Task goal — Present the lines of the material below as a numbered list, starting at the first line and ending at the line containing "Action: tap(807, 181)", leaving out any blank lines.

Entries on target coordinates:
>>>>

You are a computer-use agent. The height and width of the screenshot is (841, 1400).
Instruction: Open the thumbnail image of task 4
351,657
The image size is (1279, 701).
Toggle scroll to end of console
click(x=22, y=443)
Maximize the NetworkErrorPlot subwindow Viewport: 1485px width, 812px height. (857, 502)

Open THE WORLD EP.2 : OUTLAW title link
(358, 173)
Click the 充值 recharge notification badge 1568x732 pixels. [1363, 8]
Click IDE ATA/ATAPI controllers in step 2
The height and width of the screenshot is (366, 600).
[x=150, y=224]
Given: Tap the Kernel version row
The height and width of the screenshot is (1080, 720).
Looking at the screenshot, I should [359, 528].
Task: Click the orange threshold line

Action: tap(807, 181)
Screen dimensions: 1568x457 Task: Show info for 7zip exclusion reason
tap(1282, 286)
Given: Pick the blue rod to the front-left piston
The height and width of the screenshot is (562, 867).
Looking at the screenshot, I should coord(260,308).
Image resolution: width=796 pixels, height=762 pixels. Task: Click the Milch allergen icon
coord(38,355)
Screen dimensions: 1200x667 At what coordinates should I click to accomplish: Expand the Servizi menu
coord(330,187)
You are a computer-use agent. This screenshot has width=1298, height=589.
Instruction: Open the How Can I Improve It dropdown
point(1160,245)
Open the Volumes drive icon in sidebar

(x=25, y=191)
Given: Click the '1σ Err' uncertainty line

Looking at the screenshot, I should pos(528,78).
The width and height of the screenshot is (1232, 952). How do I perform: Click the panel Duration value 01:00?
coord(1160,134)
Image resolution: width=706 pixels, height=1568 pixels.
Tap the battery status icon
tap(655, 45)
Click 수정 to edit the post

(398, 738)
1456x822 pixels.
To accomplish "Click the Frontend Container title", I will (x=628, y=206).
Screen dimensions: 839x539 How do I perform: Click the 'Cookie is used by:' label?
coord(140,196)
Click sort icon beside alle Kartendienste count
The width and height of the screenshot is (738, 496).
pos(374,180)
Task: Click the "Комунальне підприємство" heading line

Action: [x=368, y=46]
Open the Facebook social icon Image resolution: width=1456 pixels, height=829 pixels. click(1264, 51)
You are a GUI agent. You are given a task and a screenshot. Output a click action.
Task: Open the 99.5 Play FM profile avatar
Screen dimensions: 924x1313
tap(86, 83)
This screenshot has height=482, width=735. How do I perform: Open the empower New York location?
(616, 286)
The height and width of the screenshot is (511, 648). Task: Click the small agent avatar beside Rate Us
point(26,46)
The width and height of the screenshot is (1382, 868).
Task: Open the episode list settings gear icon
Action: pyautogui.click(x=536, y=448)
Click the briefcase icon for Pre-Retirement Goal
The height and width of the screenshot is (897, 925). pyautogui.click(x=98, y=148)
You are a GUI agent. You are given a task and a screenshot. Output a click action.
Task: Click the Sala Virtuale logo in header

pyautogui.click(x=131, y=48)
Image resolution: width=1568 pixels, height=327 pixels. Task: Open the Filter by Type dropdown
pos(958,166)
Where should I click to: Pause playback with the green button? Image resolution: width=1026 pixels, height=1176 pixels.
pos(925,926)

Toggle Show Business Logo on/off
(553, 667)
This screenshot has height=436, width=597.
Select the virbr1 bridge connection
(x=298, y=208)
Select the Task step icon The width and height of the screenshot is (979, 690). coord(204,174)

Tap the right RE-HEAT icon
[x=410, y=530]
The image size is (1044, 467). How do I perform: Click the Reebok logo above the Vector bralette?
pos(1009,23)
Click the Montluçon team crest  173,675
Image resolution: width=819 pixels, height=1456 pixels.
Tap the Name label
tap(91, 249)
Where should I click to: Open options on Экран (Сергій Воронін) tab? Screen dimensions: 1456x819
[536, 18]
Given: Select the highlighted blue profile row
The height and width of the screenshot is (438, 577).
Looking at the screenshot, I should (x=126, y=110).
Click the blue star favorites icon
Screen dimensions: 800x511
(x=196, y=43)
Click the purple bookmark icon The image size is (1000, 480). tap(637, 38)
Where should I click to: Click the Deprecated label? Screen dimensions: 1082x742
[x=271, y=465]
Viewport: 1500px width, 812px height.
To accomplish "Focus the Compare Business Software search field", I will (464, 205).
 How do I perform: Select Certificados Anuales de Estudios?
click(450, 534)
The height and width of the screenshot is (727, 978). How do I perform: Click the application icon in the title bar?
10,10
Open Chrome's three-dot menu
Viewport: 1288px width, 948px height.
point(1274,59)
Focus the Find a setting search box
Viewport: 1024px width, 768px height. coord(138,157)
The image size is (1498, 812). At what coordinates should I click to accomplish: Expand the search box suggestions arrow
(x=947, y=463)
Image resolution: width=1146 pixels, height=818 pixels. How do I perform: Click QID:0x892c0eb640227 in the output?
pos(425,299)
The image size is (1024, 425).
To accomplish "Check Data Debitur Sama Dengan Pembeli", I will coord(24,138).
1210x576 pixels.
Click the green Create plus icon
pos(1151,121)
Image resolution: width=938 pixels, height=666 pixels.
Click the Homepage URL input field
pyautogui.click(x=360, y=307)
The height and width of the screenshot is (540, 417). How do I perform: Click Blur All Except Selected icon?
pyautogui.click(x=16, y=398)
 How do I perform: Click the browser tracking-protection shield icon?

<<<<

Finished answer —
1. You are a computer-use agent. The height and width of the screenshot is (841, 1400).
2. Instruction: Open the thumbnail image of task 4
3. 351,657
4. The image size is (1279, 701).
5. Toggle scroll to end of console
6. click(x=22, y=443)
7. Maximize the NetworkErrorPlot subwindow Viewport: 1485px width, 812px height. (857, 502)
8. Open THE WORLD EP.2 : OUTLAW title link
9. (358, 173)
10. Click the 充值 recharge notification badge 1568x732 pixels. [1363, 8]
11. Click IDE ATA/ATAPI controllers in step 2
12. The height and width of the screenshot is (366, 600).
13. [x=150, y=224]
14. Given: Tap the Kernel version row
15. The height and width of the screenshot is (1080, 720).
16. Looking at the screenshot, I should [359, 528].
17. Task: Click the orange threshold line
18. Action: tap(807, 181)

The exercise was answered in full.